CircLDLR acts as a sponge for miR-667-5p to regulate SIRT1 expression in non-alcoholic fatty liver disease

Non-alcoholic fatty liver (NAFLD) is a complex metabolic disease characterized by fatty degeneration of hepatocytes. Circular RNAs (circRNAs) have been reported to be essential for (NAFLD progression. The potential mechanism of circRNA low-density lipoprotein receptor (circLDLR) in the NAFLD was investigated in this study.

CircLDLR alleviated the development of NAFLD by inducing autophagic flux while modulating the miR-667-5p/SIRT1 axis reversed its effects, suggesting that targeting circLDLR/miR-667-5p/SIRT1 axis may be a promising therapeutic strategy for NAFLD.

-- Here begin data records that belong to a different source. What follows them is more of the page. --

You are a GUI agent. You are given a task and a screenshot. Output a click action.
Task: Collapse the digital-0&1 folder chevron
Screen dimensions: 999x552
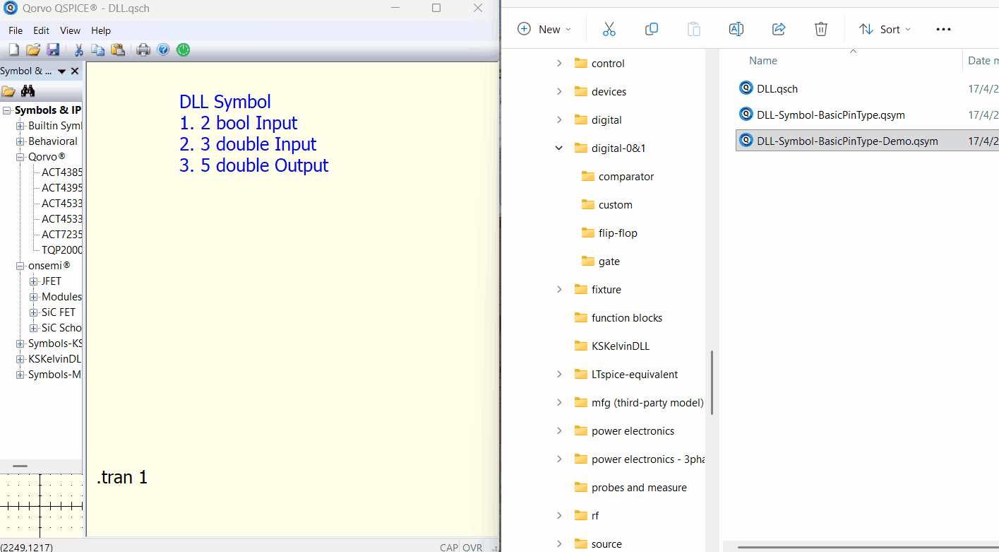coord(559,148)
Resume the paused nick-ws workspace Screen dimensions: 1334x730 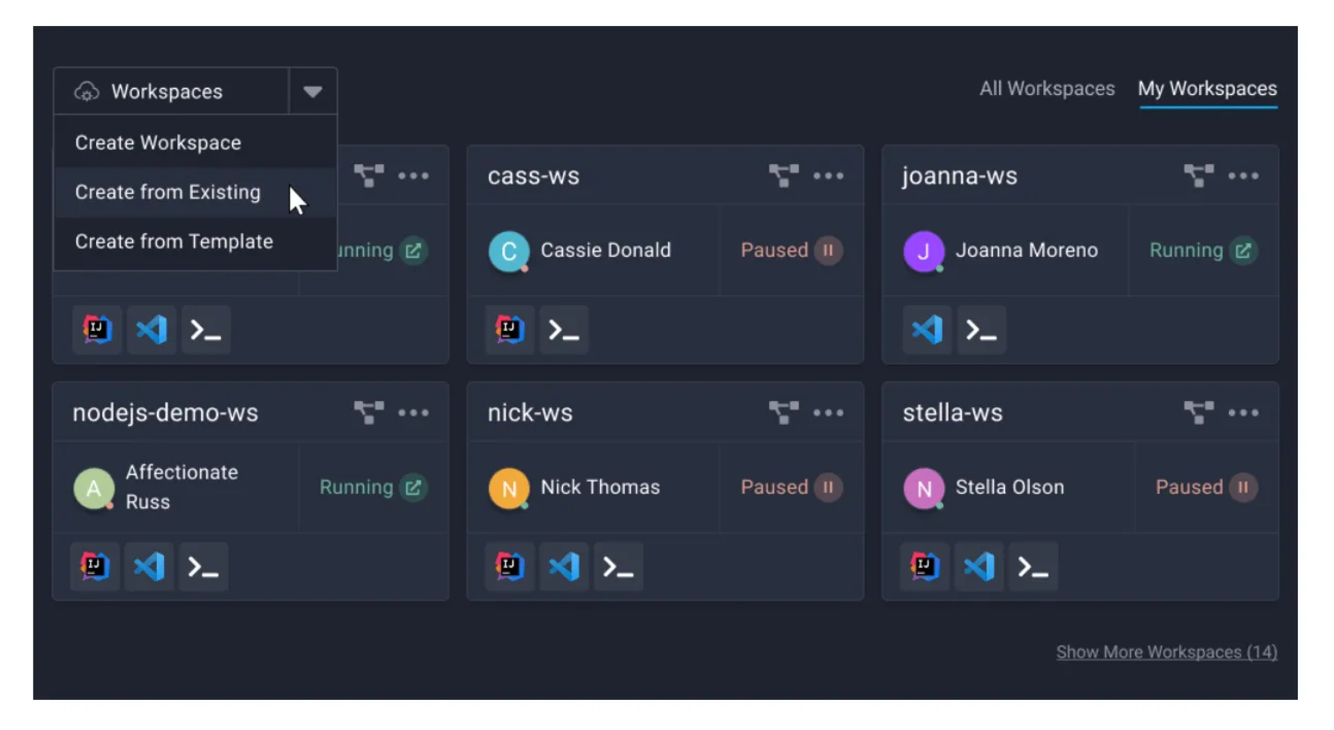click(828, 487)
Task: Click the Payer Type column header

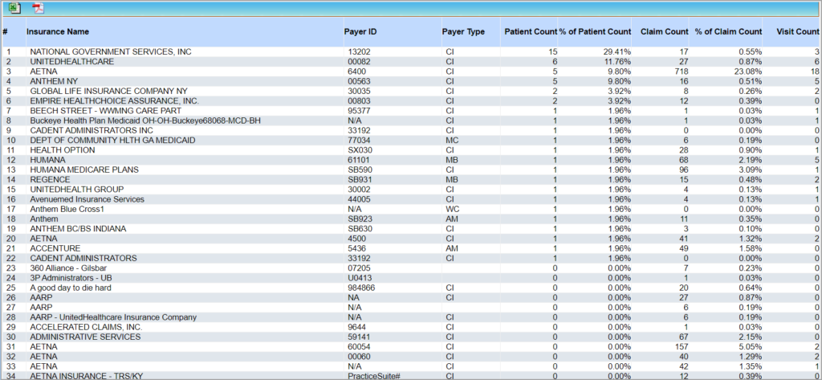Action: tap(463, 32)
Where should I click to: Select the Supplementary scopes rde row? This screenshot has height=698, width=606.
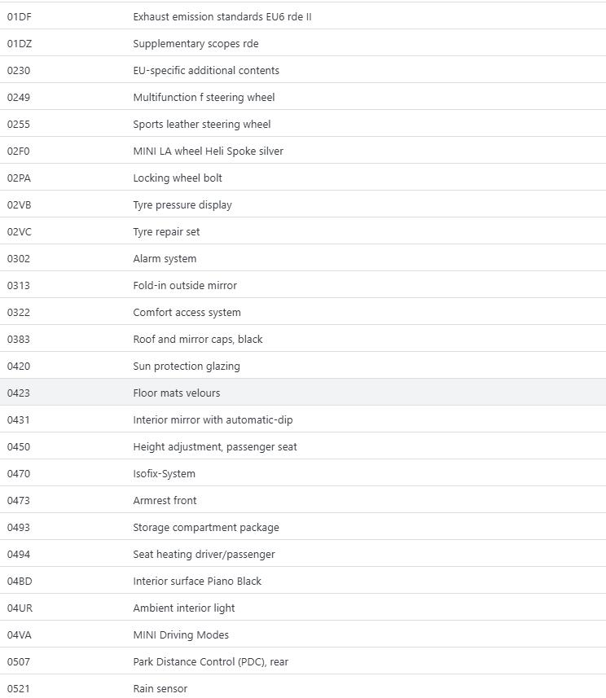click(x=195, y=43)
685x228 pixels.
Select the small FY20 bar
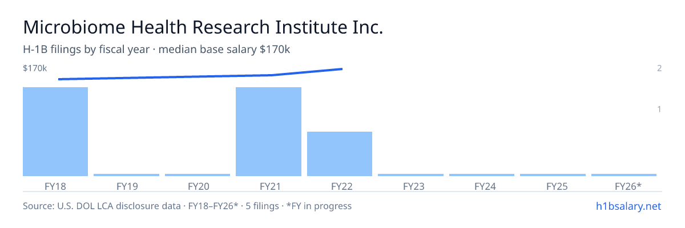pos(198,175)
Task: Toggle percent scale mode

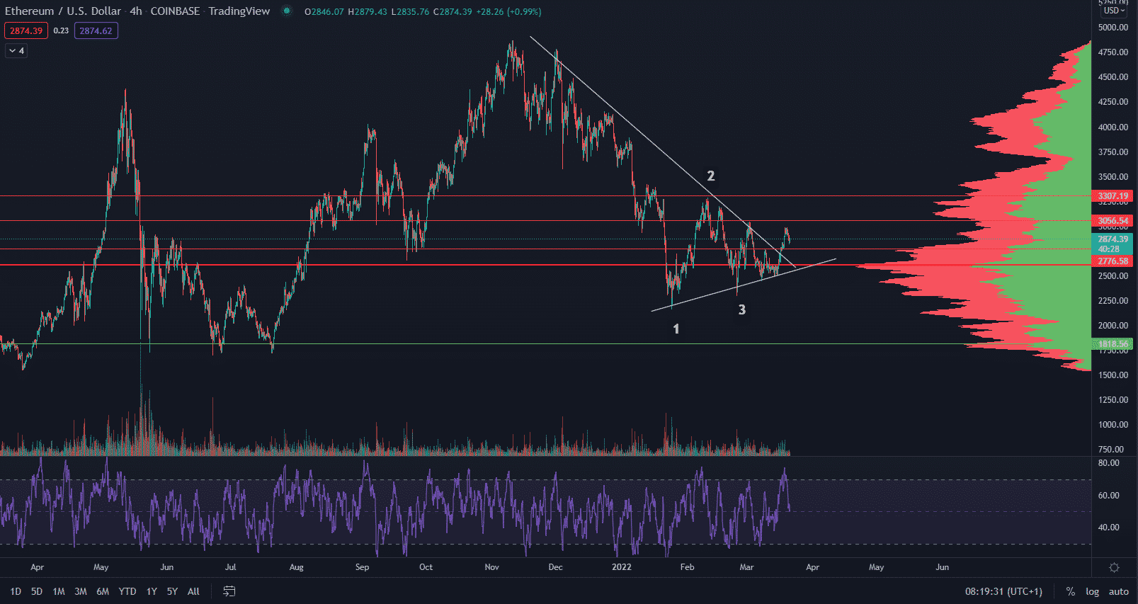Action: tap(1070, 591)
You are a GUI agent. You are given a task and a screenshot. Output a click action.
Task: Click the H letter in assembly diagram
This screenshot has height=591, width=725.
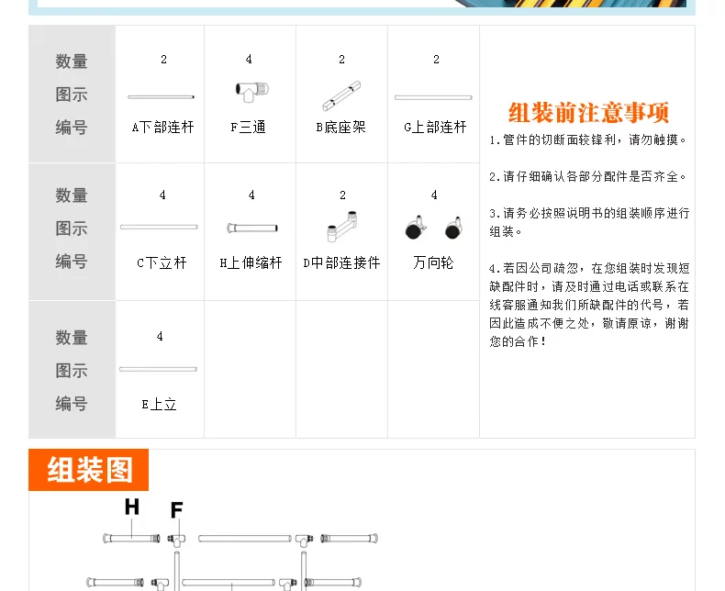pos(132,507)
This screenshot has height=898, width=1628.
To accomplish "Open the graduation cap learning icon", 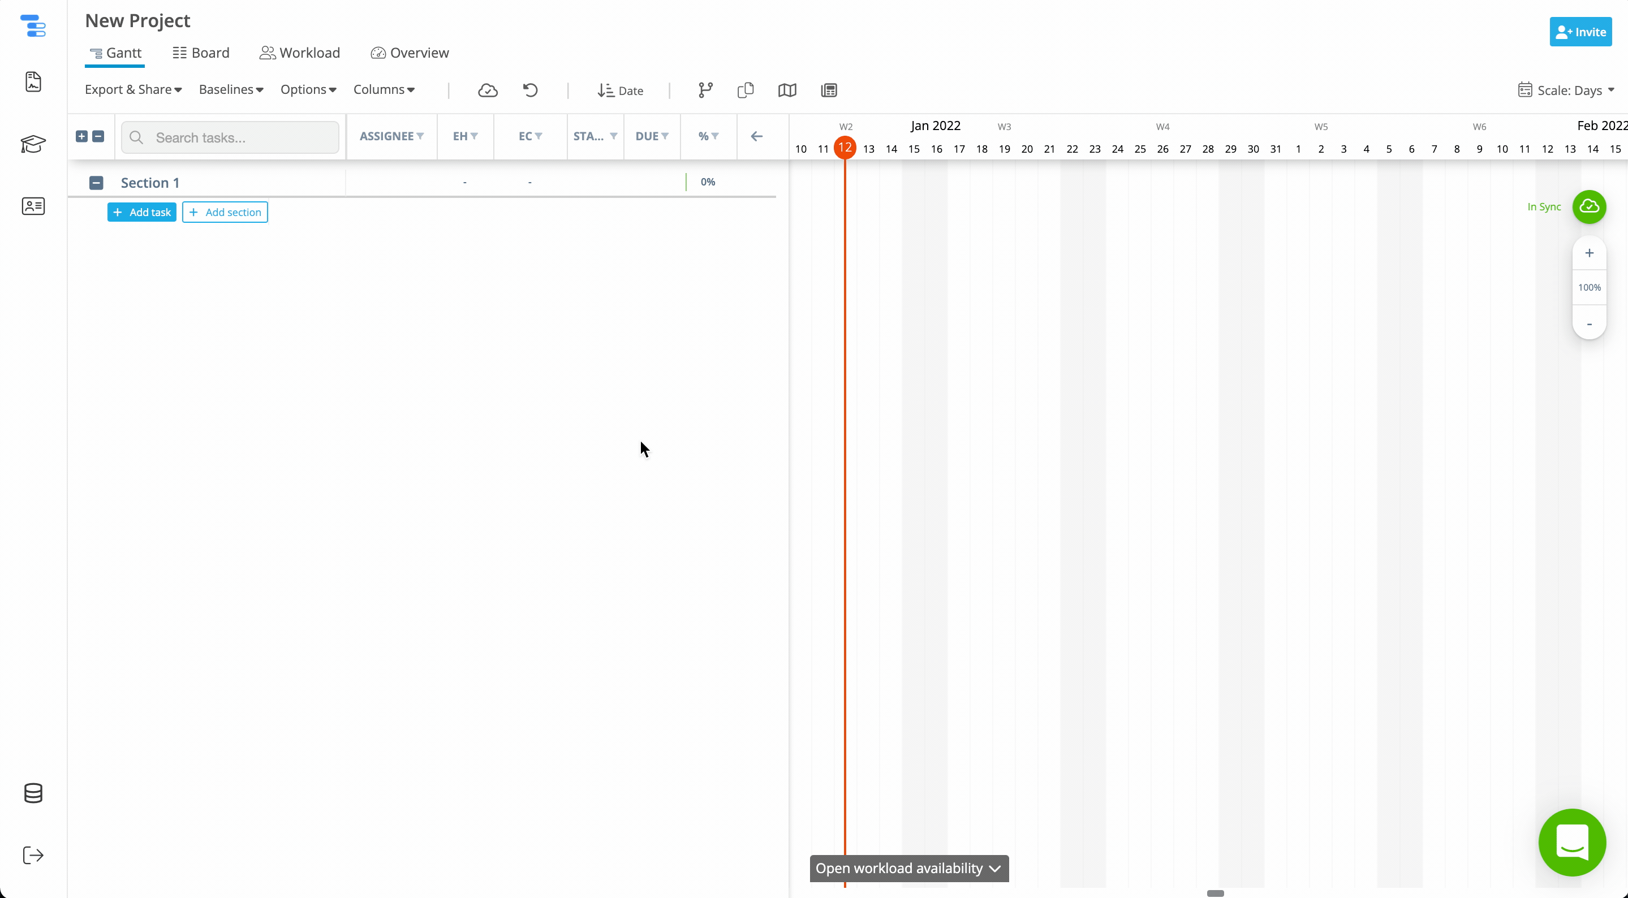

Hepatocyte (Hepa1-6) cells treated with oleic acid/palmitic acid (OA/PA) were used as the in vitro NAFLD model, and C57BL/6 mice fed with high-fat diet (HFD) were used as the in vivo NAFLD model. The circLDLR, LDLR, and miR-667-5p expression were measured by quantitative real-time polymerase chain reaction (qRT-PCR), while the protein levels of Light Chain Microtubule-Associated Protein 3 (LC3) and Sequestosome-1(p62) was examined by western blot. The circLDLR location was confirmed using RNA fluorescence in situ hybridization. Oil red O staining was carried out to measure lipid deposition in cells. The secreted levels of triglyceride (TG) and total cholesterol (TC) were detected through Enzymatic. The existence of the circLDLR/miR-667-5p/sirtuin 1 (SIRT1) regulatory axis was validated by applying the dual-luciferase reporter assay.

The circLDLR expression showed a prominent down-regulation in OA/PA-treated Hepa1-6 cells, whereas the LDLR expression was up-regulated. Overexpression of circLDLR significantly attenuated lipid droplet accumulation in NAFLD models in vitro/vivo, reduced TG, TC, and p62 levels, and increased LC3-II levels and the amount of the green fluorescent protein (GFP)-LC3 puncta in cells. CircLDLR and SIRT1 are common targets of miR-667-5p to inhibit the TG and TC and promote the autophagy pathway. SIRT1 knockdown reversed the effects of circLDLR overexpression. Conclusions: CircLDLR alleviated the development of NAFLD by inducing autophagic flux while modulating the miR-667-5p/SIRT1 axis reversed its effects, suggesting that targeting circLDLR/miR-667-5p/SIRT1 axis may be a promising therapeutic strategy for NAFLD.